The problem I am having is with loud voices or people standing close to the microphone. On the PA system, they sound just fine, but on the PC feed and for those watching on Zoom, it sounds like they are blowing out the speakers. If they were to step back from the microphone a bit, or even point it down, it sounds just fine. This is especially problematic for musical numbers. When the singer hits the loud notes, it sounds horrible.

Is there anything I can do from a Windows 10 software mixer perspective? Or is this a hardware issue?

  • Are you sure it’s a line-in and not a mic-in? Commented Dec 15, 2020 at 5:12
  • 1
    "line in" has two standards, pro is -10 & consumer is -20. You're probably sending far too hot from the PA output. turn it down from there if it allows you.
    – Tetsujin
    Commented Dec 15, 2020 at 10:43

1 Answer 1


In my experience this is a hardware issue. The sound is when the input hardware of the PC getting too hot signal and clipping. The first step to try then is to decrease the "gain" of the signal going into the PC. There migth be a volume control on the line out or something similar.

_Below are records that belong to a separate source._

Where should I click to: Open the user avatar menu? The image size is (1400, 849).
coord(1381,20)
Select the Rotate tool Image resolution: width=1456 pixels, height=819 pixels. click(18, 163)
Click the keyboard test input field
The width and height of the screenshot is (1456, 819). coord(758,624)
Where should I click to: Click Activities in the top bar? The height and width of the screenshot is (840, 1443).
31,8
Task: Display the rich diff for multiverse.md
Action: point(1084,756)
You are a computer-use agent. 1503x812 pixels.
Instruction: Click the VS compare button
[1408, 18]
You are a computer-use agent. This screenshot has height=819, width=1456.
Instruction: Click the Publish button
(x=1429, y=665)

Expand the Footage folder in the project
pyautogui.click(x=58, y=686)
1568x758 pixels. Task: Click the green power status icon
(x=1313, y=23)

A probable better solution is to purchase a simple external sound card for the PC. Check brands such as Behringer for exempels.

You might notice that the Zoom will vary a lot in volume because the speakers are not at the same distance from the mic. This matters less in the room with the PA as there you can hear the direct sound. But on the internet feed this can become quite annoying. One solution to this is add a component called "compressor" in the signal chain. There are hardware compressors you can buy. It is possible for the mixer person to "ride the faders" in order to kompress. There are software compressors as well, but I am not sure if they can be used together with ZOOM.

I used to have a small combined mixer with USB outputs that had compressors in the input channels. You might search for something like that as a solution. Maybe something like the Behringer Xenyx Q802USB. Note this is not a recommendation as I have not used that exact unit, only a pointer in direction.